▶ _WHAT THE TASK REQUIRES_: Leaving out all pictures, copy the lines below exactly, from the line with "Task: Click the Name input field" to the last line, both ends included.
==== DATASET EXTRACT ====
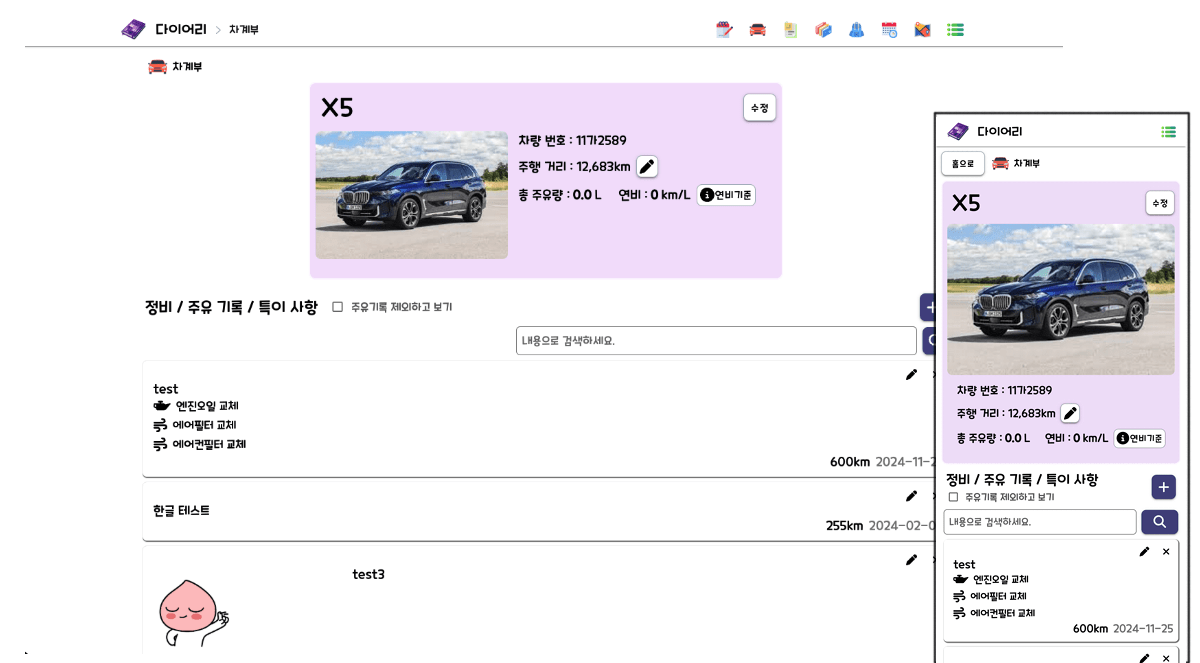Click the colorful folders icon in top toolbar

[x=823, y=30]
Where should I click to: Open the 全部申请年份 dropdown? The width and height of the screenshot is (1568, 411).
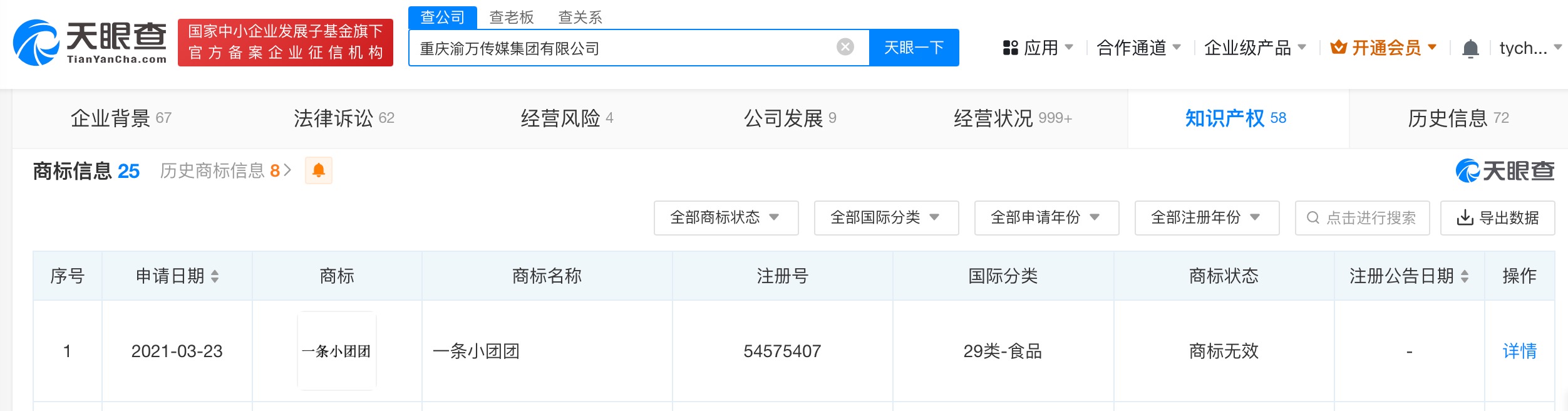coord(1046,218)
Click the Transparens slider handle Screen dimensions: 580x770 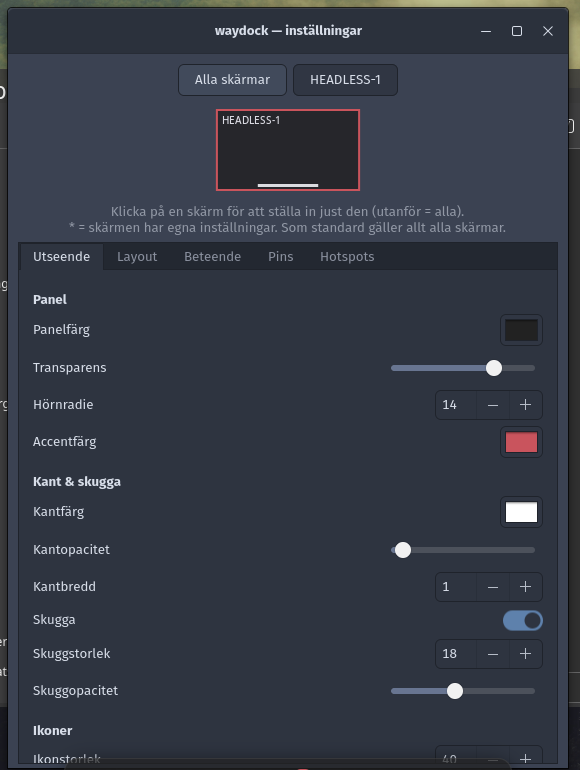pyautogui.click(x=494, y=368)
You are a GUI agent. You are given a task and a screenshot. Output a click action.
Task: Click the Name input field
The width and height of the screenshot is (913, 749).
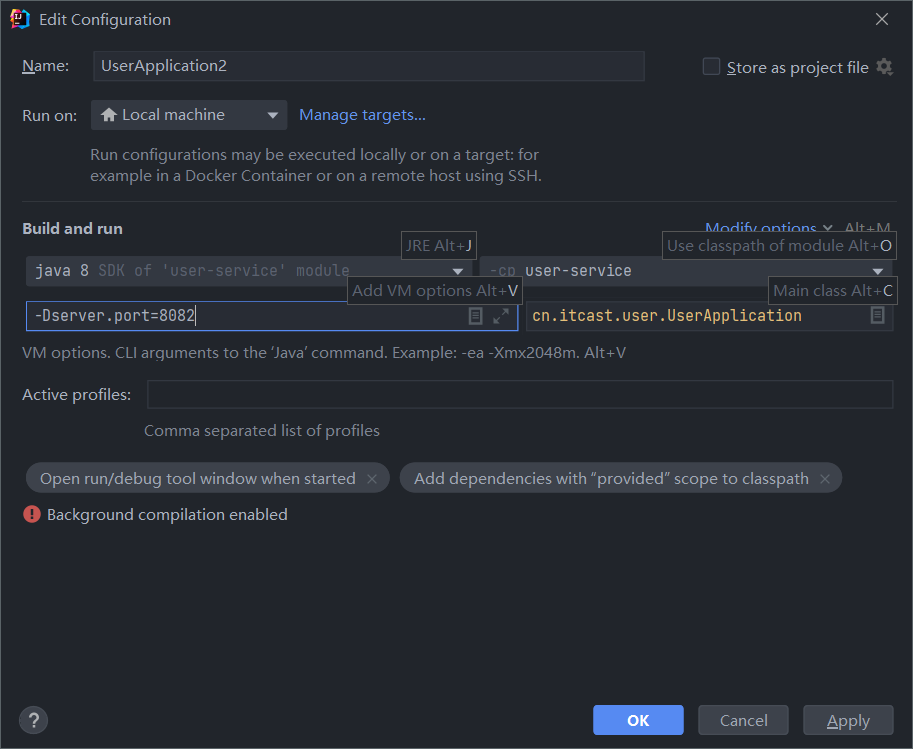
====
▶ _ANSWER BELOW_:
Task: Click the Name input field
The width and height of the screenshot is (913, 749).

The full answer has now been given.